BEIJING (Reuters) - China's "Prince of Gymnastics" Lin Ning launched the Beijing Olympics on Friday by lighting the cauldron in a daredevil highwire act that had the crowd in the Bird's Nest stadium gasping in astonishment.

World  |  Sports  |  China

The triple gold medalist, showing amazing courage and athleticism at the age of 44, was hoisted high above the 91,000 spectators, including more than 80 world leaders and royals.

They held their breath as he circled way over their heads like a runner racing round a track in slow motion. Then, hovering in mid-air, he lit the cauldron with a streak of flame.

The show-stopping feat wrapped up a breath-taking ceremony that began with a legion of 2,008 drummers pounding out a hypnotic beat that rumbled like thunder. Their red drumsticks glowed in a darkened Bird's Nest stadium.

In the land that invented gunpowder, fireworks exploded around the arena and erupted across the heart of Beijing.

Twenty-nine colossal "footprints of fire" shot into the sky and "marched" through the city to Tiananmen Square in a dazzling, rolling display of pyrotechnics. It was like a giant army of lights stamping across the heavens.

The vast cast -- wave upon wave of humanity -- chanted a famous Confucian greeting: "Friends have come from afar, how happy we are."

FLYING FAIRIES

Flying acrobats soared like fairies through the air and illuminated Olympic rings rose above the arena.
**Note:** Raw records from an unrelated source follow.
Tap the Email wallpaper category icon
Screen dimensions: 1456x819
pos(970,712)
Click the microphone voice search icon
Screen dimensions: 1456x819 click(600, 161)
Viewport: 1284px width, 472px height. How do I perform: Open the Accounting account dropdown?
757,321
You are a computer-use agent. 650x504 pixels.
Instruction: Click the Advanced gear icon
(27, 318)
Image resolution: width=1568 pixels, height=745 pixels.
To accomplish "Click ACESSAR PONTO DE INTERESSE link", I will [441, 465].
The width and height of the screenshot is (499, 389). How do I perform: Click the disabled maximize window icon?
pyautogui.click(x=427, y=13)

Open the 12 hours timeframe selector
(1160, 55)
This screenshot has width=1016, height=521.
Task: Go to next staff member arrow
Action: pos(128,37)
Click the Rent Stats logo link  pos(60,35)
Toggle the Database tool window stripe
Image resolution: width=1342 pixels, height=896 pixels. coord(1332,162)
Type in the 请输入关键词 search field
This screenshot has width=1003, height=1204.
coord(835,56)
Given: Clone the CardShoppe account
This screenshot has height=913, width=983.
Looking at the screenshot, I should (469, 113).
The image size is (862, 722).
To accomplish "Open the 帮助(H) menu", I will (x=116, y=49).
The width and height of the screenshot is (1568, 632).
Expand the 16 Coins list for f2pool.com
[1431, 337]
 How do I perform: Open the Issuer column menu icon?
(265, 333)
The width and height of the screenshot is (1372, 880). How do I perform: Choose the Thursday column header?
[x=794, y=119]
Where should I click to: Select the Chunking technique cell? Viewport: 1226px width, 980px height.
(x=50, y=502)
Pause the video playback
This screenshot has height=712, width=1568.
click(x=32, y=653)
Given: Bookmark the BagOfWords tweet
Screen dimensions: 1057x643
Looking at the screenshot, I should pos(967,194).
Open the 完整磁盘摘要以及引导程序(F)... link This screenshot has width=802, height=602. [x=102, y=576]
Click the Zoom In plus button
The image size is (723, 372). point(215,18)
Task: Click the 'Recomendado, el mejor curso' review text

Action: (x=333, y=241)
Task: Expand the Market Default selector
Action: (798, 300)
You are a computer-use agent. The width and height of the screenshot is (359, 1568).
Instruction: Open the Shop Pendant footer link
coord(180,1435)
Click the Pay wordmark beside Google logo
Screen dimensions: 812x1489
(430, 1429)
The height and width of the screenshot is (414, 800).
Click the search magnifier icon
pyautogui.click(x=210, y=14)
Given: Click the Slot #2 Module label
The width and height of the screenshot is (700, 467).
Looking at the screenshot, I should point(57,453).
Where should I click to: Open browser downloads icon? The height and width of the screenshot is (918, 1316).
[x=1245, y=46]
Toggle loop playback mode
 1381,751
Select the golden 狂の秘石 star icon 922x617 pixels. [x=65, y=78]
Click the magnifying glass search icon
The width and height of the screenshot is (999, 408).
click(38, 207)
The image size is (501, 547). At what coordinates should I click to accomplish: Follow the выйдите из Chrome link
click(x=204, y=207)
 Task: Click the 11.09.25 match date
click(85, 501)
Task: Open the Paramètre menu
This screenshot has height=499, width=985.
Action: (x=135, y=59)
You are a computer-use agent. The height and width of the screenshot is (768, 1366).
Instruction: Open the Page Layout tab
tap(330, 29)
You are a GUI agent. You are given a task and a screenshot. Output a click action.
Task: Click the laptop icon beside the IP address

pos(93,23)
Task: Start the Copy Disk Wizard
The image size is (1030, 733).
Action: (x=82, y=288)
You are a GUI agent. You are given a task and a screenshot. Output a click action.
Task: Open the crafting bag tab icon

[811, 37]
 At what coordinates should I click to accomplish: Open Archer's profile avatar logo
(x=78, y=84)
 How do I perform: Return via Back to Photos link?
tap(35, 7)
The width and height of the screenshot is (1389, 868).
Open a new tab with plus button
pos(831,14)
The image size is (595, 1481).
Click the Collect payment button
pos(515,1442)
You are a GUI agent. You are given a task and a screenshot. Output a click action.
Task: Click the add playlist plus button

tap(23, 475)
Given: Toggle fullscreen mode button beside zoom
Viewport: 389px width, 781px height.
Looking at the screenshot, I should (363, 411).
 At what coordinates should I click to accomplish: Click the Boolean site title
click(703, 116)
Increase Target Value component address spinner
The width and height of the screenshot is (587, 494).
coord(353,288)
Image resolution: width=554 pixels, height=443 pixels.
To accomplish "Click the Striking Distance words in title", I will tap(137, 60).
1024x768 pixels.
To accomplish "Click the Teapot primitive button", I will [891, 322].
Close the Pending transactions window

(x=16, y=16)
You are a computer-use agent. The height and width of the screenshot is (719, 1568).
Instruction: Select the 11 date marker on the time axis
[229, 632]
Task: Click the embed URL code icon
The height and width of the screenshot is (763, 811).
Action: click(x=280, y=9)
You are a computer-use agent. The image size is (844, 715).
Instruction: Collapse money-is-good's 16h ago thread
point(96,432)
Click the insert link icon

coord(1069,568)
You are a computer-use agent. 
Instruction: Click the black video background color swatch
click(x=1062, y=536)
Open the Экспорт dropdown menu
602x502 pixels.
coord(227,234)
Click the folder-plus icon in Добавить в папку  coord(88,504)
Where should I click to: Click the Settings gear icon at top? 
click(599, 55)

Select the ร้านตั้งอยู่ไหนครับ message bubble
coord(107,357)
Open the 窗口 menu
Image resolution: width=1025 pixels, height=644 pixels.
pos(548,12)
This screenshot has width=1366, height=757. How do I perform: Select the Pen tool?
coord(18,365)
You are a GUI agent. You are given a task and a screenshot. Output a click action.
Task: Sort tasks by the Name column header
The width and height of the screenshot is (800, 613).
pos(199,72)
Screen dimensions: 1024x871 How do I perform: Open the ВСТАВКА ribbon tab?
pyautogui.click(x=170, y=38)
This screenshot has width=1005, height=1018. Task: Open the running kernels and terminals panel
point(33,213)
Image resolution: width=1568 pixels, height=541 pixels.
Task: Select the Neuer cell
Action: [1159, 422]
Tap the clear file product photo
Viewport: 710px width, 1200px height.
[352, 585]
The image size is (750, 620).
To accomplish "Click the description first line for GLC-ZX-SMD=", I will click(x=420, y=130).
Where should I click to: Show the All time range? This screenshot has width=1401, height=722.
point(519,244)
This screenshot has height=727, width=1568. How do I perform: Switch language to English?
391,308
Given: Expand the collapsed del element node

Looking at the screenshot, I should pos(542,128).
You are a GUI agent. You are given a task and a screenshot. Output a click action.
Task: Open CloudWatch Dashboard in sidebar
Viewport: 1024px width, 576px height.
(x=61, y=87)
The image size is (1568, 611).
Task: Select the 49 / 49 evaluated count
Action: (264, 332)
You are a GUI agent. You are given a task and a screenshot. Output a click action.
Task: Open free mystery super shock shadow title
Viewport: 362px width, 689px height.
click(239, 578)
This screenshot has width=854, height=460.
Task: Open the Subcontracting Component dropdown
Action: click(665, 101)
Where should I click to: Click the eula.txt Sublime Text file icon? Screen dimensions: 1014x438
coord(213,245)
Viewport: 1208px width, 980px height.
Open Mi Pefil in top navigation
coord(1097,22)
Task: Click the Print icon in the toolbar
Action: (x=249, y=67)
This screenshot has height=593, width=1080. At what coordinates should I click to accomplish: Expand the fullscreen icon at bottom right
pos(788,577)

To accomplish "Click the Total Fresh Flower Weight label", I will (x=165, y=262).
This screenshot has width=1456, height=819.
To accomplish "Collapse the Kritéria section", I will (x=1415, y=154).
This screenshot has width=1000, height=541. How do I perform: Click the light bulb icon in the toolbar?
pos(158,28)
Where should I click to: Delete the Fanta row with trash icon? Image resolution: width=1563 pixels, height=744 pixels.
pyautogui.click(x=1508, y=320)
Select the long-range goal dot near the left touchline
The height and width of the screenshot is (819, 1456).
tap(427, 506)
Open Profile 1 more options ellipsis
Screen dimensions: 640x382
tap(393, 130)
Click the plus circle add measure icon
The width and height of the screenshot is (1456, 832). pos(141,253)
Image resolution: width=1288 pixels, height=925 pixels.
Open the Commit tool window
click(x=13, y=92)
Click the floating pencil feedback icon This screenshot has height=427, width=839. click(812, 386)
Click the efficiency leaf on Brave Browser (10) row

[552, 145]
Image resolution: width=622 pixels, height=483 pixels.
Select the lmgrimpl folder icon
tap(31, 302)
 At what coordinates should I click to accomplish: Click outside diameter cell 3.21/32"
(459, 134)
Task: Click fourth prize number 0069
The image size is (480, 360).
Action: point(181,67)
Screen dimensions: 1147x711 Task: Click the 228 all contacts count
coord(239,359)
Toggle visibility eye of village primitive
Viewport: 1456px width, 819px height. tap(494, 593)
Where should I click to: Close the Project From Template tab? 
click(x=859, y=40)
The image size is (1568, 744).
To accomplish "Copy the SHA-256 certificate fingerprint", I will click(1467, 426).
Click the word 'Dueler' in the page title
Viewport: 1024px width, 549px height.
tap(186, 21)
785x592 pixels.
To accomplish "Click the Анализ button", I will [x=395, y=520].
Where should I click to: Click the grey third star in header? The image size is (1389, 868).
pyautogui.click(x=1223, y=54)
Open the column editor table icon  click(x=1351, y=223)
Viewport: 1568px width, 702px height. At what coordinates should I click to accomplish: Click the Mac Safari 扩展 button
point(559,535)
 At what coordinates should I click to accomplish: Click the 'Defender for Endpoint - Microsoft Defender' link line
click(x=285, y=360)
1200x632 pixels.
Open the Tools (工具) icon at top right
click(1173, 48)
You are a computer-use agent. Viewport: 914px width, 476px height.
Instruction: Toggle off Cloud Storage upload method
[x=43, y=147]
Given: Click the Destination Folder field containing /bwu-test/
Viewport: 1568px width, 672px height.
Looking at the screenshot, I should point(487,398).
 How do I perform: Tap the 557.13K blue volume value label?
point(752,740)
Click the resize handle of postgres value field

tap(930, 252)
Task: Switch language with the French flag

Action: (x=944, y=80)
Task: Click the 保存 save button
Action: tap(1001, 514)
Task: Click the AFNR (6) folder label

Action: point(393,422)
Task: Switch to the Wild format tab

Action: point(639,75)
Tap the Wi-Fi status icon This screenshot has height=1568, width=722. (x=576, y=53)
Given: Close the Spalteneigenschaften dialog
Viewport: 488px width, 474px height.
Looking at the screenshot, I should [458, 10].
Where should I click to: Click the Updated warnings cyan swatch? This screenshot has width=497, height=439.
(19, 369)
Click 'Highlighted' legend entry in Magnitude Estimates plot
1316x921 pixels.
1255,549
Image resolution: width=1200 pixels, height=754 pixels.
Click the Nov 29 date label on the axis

Traditional landscape paintings were projected on to a huge scroll and actors spelt out Chinese characters with their twisting bodies commemorating paper-making, one of China's great inventions.

Giant grey boxes representing printing blocks from Ancient China surged out of the ground, rippled across the arena and morphed into The Great Wall, one of the world's most instantly recognizable monuments.

Terracotta soldiers were portrayed returning in triumph in a traditional scene from Chinese opera. The "Silk Road" that linked China to the west was marked by an exotic tableau of blue-robed oarsmen with giant paddles. Its sheer scale was breath-taking.

One thousand dancers covered in sparkling lights weaved intricate patterns across the arena and transformed themselves into a fluorescent Bird's Nest as a little girl flew with her kite high above.

A 16-tonne crystal blue globe came out of nowhere and rose from the floor to gasps of astonishment from the crowd on a hot and humid night.

Actors who trained for 10 months were suspended high above the arena and ran rings round a gyrating globe, some of them upside down.

Britain's Sarah Brightman joined Chinese singer Liu Huan atop the globe to sing a specially composed Olympic anthem as pictures of children from all around the world were unfurled on parasols.

The show was delivered with cinematic panache and a cast of 14,000 by "House of Flying Daggers" movie director Zhang Yimou, whose work was once banned in China.

"This job is both glorious but arduous," he said after being entrusted with the task of showing the face of China to the world.

The extravaganza, cramming 5,000 years of history into just one evening, avoided many of the cliched images of China -- no pandas, no red lanterns and no dragon dances.

China was taking no astrological chances -- opening the Games at the auspicious moment of eight o'clock on the eighth day of the eighth month of 2008. It paid dividends. The rain held off.